Concerts

Eblouissant !

Avant d’aller porter la bonne parole (musicale !) aux Parisiens de la salle Pleyel, l’Orchestre national du Capitole et son directeur Tugan Sokhiev, avec la participation du grand pianiste Nicholas Angelich, ont enflammé la Halle aux Grains ce 5 avril dernier. Un programme taillé sur mesure pour la phalange toulousaine galvanisée et en grande forme.
La première partie, consacrée à la musique russe s’ouvre sur une rareté signée Rimski-Korsakov. Extraite de son avant-dernier opéra La légende de la ville de Kitège et de la vierge Fevronia, Tugan Sokhiev a choisi l’interlude du second tableau de l’acte III. Cette brillante pièce symphonique illustre la bataille entre les hommes de la cité invisible et la horde des Tatars. L’orchestrateur exceptionnel qu’est Rimski-Korsakov y déploie tout son talent. Tugan Sokhiev obtient de son orchestre un jeu d’un impressionnant relief, une explosion de couleurs. La progression de crescendos implacables, la dynamique, la précision, l’intensité des contrastes confèrent à cette courte pièce une urgence dramatique. On croit déceler, notamment dans l’évocation de la chevauchée fantastique, comme une prémonition de ce que sera le motorisme irrésistible d’un Prokofiev.

Le pianiste Nicholas Angelich, soliste de la Rhapsodie sur un thème de Paganini, de Rachmaninoff © Classictoulouse

Né aux Etats-Unis, Nicholas Angelich s’est déjà produit de nombreuses fois aux côtés de l’Orchestre national du Capitole, à Toulouse ou en tournée à l’étranger, et également comme invité du festival international Piano aux Jacobins. Il se lance cette fois dans les redoutables variations de la Rhapsodie sur un Thème de Paganini, de Sergei Rachmaninoff. Cette partition très virtuose, composée pour lui-même par l’un des plus prodigieux pianistes du XXème siècle, comporte vingt-quatre variations sur le fameux thème du 24ème Caprice de Paganini. Un motif qui avait déjà inspiré Brahms et Liszt. L’accord fusionnel entre le soliste et l’orchestre porte ici l’œuvre à son paroxysme. Nicholas Angelich ouvre le dialogue avec une énergie stupéfiante. Dans la succession des variations, il alterne les humeurs avec un sens aigu des contrastes. La poésie succède à la fureur, le thème de Paganini se mêle de manière diabolique à celui du Dies Irae médiéval. On fond de tendresse à l’écoute de la fameuse variation 18, si proche des grands concertos de Rachmaninoff. Le lyrisme qu’y insuffle le compositeur est décuplé par la complicité entre le pianiste et l’orchestre. L’épanchement des cordes, subtilement mesuré par Tugan Sokhiev, de la tendre compassion à l’extase incandescente, bouleverse !

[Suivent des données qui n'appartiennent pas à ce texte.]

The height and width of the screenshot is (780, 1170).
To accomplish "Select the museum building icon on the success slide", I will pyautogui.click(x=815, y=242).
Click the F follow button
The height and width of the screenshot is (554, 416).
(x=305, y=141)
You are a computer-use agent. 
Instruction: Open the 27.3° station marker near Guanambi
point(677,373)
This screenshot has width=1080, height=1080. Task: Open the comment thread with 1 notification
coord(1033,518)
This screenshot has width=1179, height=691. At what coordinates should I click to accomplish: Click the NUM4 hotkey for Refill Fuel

Tugan Sokhiev et l’Orchestre national du Capitole, à l’issue du concert

© Classictoulouse

Deux bis sont à peine suffisants pour calmer l’enthousiasme du public. Une Mazurka nostalgique de Chopin, suivie d’une brillante Etude-tableau de Rachmaninoff complètent le plaisir pianistique.

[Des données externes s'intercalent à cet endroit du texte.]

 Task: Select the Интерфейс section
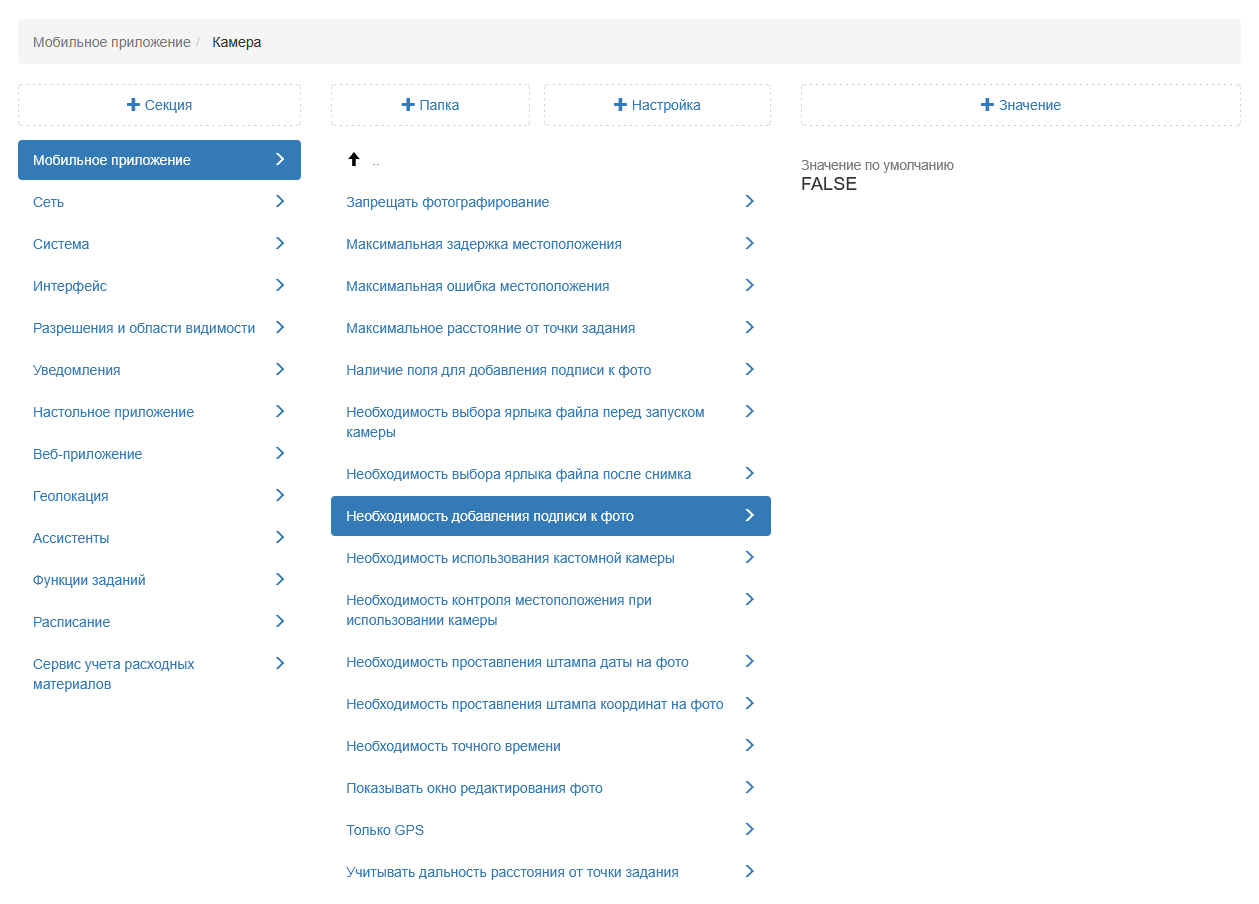(x=70, y=286)
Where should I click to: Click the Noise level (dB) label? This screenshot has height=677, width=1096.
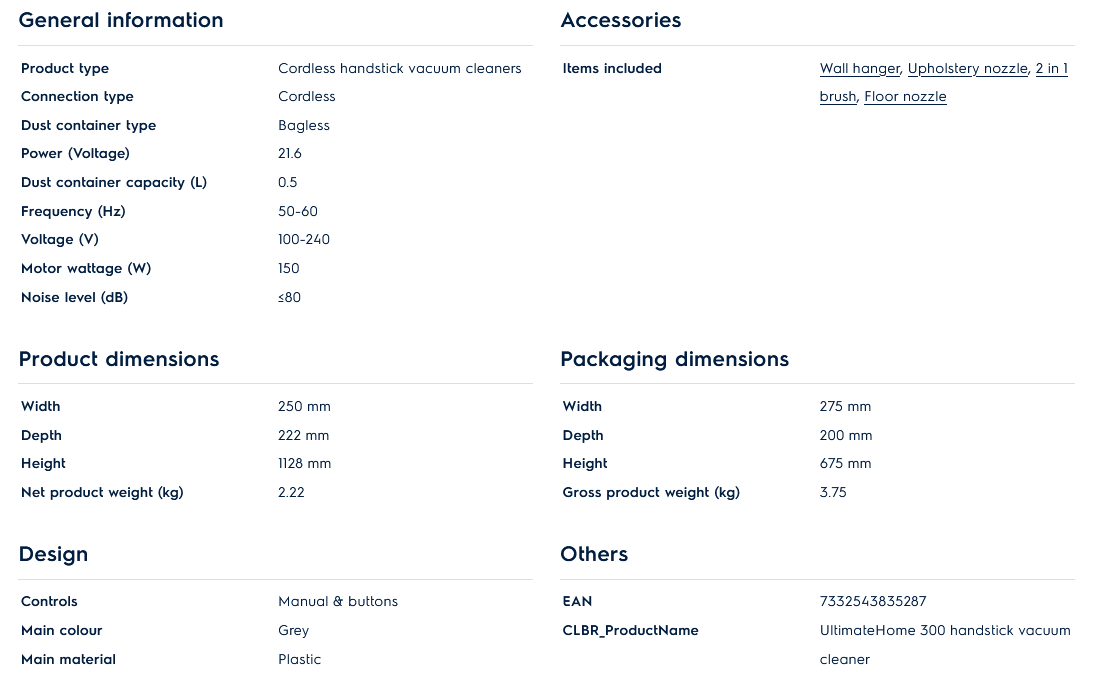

La seconde partie consacrée à la quatrième symphonie de Brahms prolonge une qualité orchestrale de première grandeur. On connaît la profonde affinité de Tugan Sokhiev avec Brahms dont il maîtrise avec ardeur l’orchestration, le lyrisme et l’agogique. Les premières mesures de l’Allegro non troppo, prises dans un tempo idéal, hissent la grand voile d’un voyage imaginaire. Tout ce premier mouvement tétanise l’écoute, jusqu’à la stupéfiante coulée de lave de sa coda qui coupe le souffle de l’auditeur ! Une poésie presque schubertienne imprègne la douce marche de l’Andante moderato qu’un rêve nostalgique vient transcender. Le rythme solidement marqué, sans lourdeur mais clairement scandé, de l’Allegro giocoso, conduit joyeusement au final, habilement construit par Brahms sur le modèle de l’ancienne chaconne, si courante à la Renaissance. C’est précisément à une renaissance musicale que mène la succession des trente-deux variations de ce volet final. Le relief orchestral y atteint une éblouissante diversité de nuances. L’orchestre ainsi porté à son point de fusion rejoint les grandes formations internationales familières de ce répertoire symphonique. Un grand concert capté en direct par et pour la chaîne Mezzo et donc qu’il sera possible de voir ou revoir sur les petits écrans.